Start of Block

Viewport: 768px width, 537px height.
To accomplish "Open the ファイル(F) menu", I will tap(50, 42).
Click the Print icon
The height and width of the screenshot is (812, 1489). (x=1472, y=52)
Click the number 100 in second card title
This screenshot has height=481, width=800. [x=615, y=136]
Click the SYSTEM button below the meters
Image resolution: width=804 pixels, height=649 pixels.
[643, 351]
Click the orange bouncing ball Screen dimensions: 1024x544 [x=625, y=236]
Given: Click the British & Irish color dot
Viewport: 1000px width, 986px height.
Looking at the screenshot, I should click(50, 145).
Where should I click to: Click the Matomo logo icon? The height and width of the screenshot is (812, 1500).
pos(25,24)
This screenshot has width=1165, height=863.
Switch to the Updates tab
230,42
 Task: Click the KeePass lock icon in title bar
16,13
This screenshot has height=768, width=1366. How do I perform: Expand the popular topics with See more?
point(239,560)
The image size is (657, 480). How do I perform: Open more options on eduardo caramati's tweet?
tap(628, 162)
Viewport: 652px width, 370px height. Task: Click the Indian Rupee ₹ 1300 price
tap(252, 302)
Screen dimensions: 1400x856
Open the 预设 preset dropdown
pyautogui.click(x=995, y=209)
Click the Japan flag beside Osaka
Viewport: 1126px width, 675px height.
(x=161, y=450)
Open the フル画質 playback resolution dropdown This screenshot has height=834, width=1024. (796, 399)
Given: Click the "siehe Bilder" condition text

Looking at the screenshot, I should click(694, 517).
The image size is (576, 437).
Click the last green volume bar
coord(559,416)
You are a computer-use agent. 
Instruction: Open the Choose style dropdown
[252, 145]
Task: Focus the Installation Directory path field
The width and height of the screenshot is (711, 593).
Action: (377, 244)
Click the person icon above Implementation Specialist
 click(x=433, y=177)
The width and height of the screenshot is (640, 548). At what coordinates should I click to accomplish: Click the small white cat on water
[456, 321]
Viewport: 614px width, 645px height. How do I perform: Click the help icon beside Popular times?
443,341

End of Block

EXERCISE INSTRUCTIONS:
Output the lines from the one with "The width and height of the screenshot is (640, 548)." through the end of the records above, exactly, including both ends, and nothing besides.

EXERCISE RESULT:
The width and height of the screenshot is (640, 548). At what coordinates should I click to accomplish: Click the small white cat on water
[456, 321]
Viewport: 614px width, 645px height. How do I perform: Click the help icon beside Popular times?
443,341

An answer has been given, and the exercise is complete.